Working with Emotional Intelligence

EI

This book by author Daniel Goleman  is a classic and a must-read for every employee. The book specifically looks into the emotional competencies required at workplace. As a manager I’ve often seem non technical employees excels in their work where as technical and many of the intelligent employees fail. All of these skills are definitely attributed to emotional intelligence.

I follow the blog ‘http://www.manager-tools.com/’. This blog/podcast refers to the concepts referred to in this book and is an excellent resource for budding managers.

One of the noteworthy subject in this book is about reference to Amyglada. A little gland in your brain controlling emotions such as rage, fear, anxiety. This is a really interesting read, where the author in details talks about the way this organ controls the emotions.

Freedom At Midnight

MidnightThis is the second book co-written by Dominique Lapierre that I’d read. A remarkable insight into the passing years of British Raj.

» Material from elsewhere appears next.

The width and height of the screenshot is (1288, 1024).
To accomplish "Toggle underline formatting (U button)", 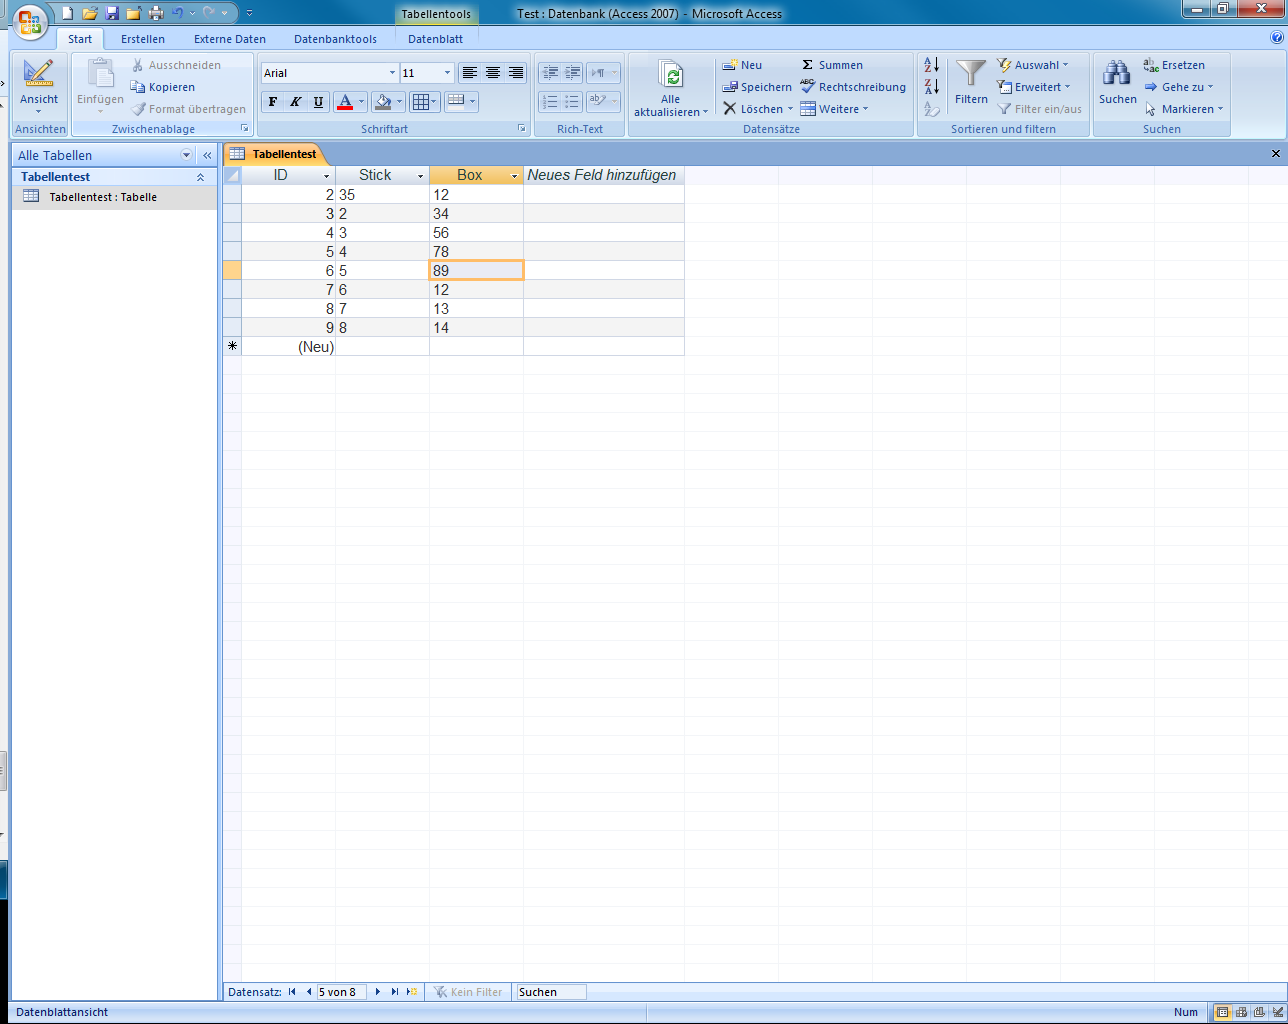I will click(319, 102).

Reading this book takes you to your high-school history lessons and giving a varied perspective on what you’ve read in school. The book has detailed account of Mahatma Gandhi,Lord Mountbatten, Nathuram Godse , Muhammad Ali Jinnah  and many others who has contributed to the modern history of India. Reading through the book, reader gets a detailed account of the issue with Kashmir.

Reading the book from the current perspective, Nehru was right in many of the decisions he’d taken during the formative years of the Indian republic. In my view he was right in withholding the amount to be given to P as part of partition settlement. He’d been pressurized into referring the Kashmir dispute to United Nations, and he was right in opposing Gandhi in laying a solid industrial foundation for the country.

Pakistan on the other hand was a state not created from ideology but from the hunger of power.The book details of the horrors of partition inflicted on the common people of India and Pakistan. Quoting several veterans of WWII, the a reference mentioned in several places the book is about is “The horrors of WWII is nothing compared to what I’ve seen in the 2 weeks of partition”.